Dinî bayramlarda ümmetin tamamı, aynı sevinç ve huzuru yaşamalıdır. Günümüz bayramlarında durum, bazıları için farklılık arz etse de olması gereken budur. Ramazan bayramından önce verilmesi gereken ve bayrama adını veren fıtır sadakası, fakir kardeşi düşünmeyi, derdine çare olmayı sağlar. Karşılıklı yapılan ziyaretler, hep beraber sevinebilmeye vesile olur. Toplumun bir kısmının sevinç içinde olduğu, bir kısmının ise sıkıntı ve kederde olduğu hal, İslam’ın asla kabul edemeyeceği bir durumdur. Bayram, toplumla birlikte yaşandığı ölçüde bayramdır. Bayramların huzur ve sevinç günleri şeklinde kutlanmasına, herkesin katkıda bulunması gerekmektedir.

İnsanlar, sevinçli ve kaderli hallerinde kulluk şuurundan ve istikametten ayrılabilir. Yapmadığı davranışları yapar, haramları işler hale gelebilir. Bu günler, sevincin ümmetçe paylaşıldığı anlar olmakla beraber, asla kulluk çizgisinden uzaklaşılmaması gereken günlerdir. Bayramdaki sevincin, gaflete dönüşecek kadar taşkınlığa varmaması lazımdır. İçkinin, fuhşun meşru addedildiği; nefsin her istediğinin yapılabileceği günler değildir bayramlar. Bunun yanında, İslam insan fıtratını asla inkâr etmez. İnsanın neşelenmeye ve eğlenmeye ihtiyacı vardır ve beşerî ihtiyaçları helal dairesi içinde karşılamanın yollarını göstermek, İslam’ın temel özelliğidir. Eğlence, meşru dairede olmalı ve günah unsuru taşımamalıdır.

Bir bayram günü Hz. Âişe (ra), Hz.
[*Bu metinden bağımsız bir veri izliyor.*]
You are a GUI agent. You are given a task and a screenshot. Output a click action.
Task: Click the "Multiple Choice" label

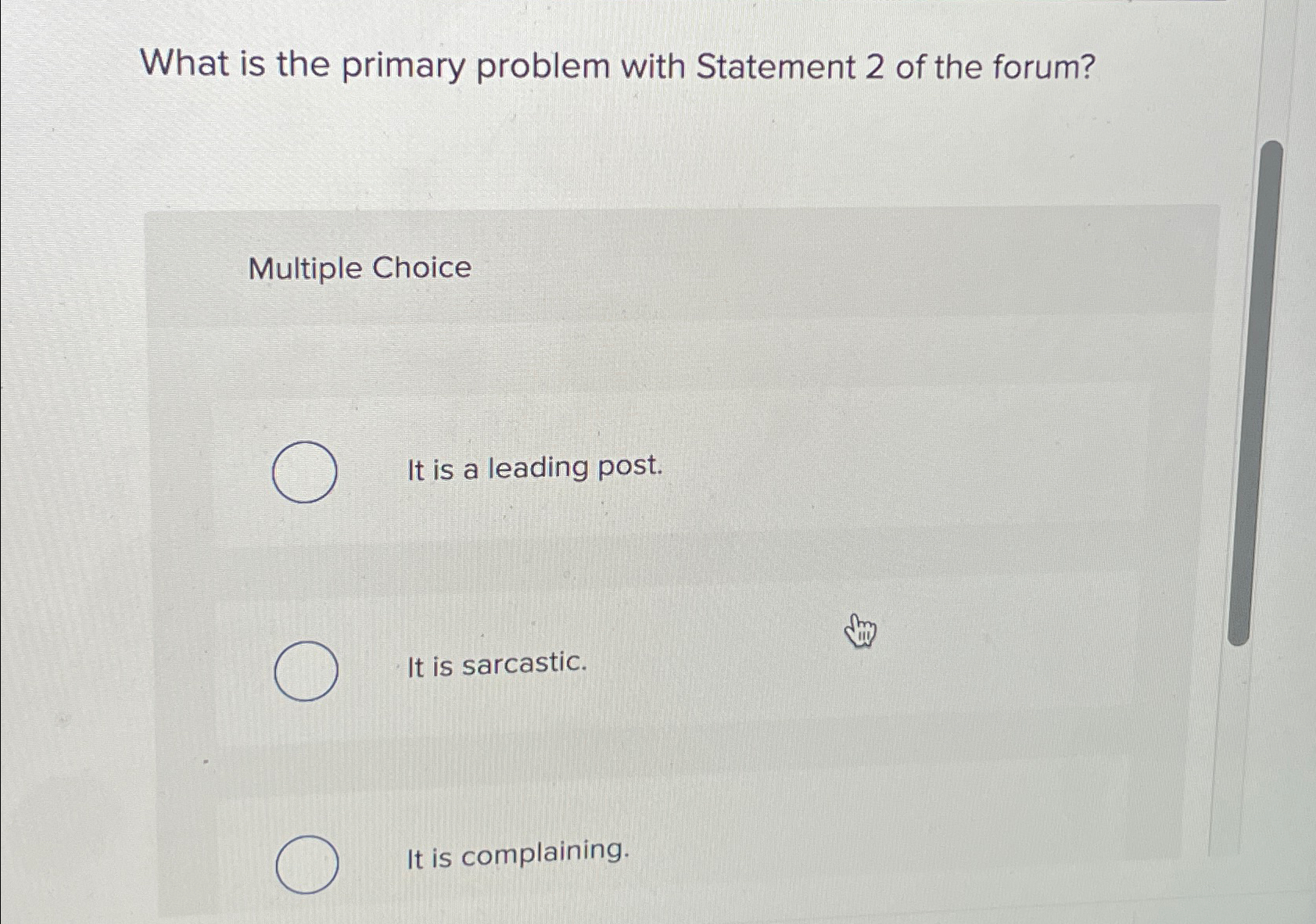click(359, 269)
Peygamber (sas) ile birlikteyken yanlarında def çalarak Buâs Harbi’ne ait ezgiler söyleyen kızlar bulunmaktaydı. Hz. Ebû Bekir (ra): “Resûlullah’ın evinde şeytan düdüğü! Hem de bayram gününde!” diyerek müdahale etmek isteyince Resûlullah (sas) ona: “Her milletin bayramı vardır, bu da bizim bayramımız.”   şeklinde cevap vermiştir. Yine bayram günleri mescidde mızrak-kalkan oyunu oynayanları seyretmek isteyen Hz.Âişe (ra)’ye Efendimizin, yardımcı olduğu ve oyunu birlikte seyrettikleri bilinmektedir.
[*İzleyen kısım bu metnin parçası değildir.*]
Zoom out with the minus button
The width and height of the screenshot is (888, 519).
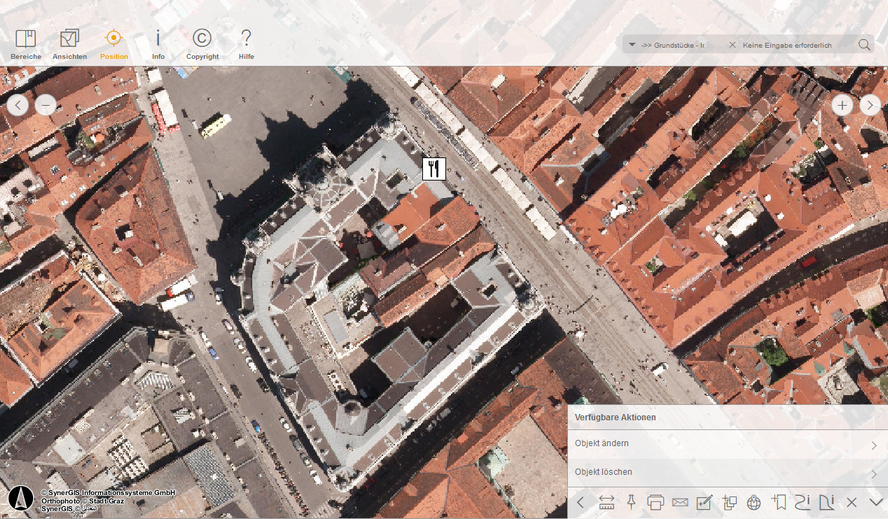(x=46, y=105)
Bayram kelimesinin Arapçadaki karşılığı, “âdet halini alan sevinç ve keder; bir araya toplanma günü” anlamlarıyla karşılanan “îyd” kelimesidir. Kâşgarlı Mahmud’un tespitine göre kelimenin aslı Farsça bezrem/bezrâm olup “sevinç ve eğlence günü” demektir ve beyrem/bayram telaffuzu Oğuz Türklerine aittir.
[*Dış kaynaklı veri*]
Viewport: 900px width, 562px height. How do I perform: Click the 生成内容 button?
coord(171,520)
Medine’ye hicret ettikten sonra, Medinelilerin İran’dan alınma Nevruz ve Mihricân bayramlarını kutladıklarını gören Hz. Peygamber (sas), “Allah sizin için o iki günü daha hayırlı iki günle, Kurban ve Ramazan Bayramlarıyla değiştirmiştir”   buyurarak İran menşeli bu iki bayramın kutlanmasını yasaklamıştır. Bayram algısı ve kutlaması, toplumların ahlâk ve din anlayışları ile paralellik arz eder. Medine toplumunun putperest izlerden temizlenmesine Ramazan ve Kurban Bayramları yardım etmiştir. Tutulan oruçlarla Rahmet-i Rahman’a kavuşmayı ümit edenler, Kurban Bayramı’nda da Allah’a karşı gösterilen büyük sadakatin hatırasını yâd ederler. Böylece başarıyla verilmiş bir imtihanın neşesini, içlerinde hissederek “çok ve anlamsız” olanlardan sıyrılıp “Bir ve Hakk” olana yönelirler.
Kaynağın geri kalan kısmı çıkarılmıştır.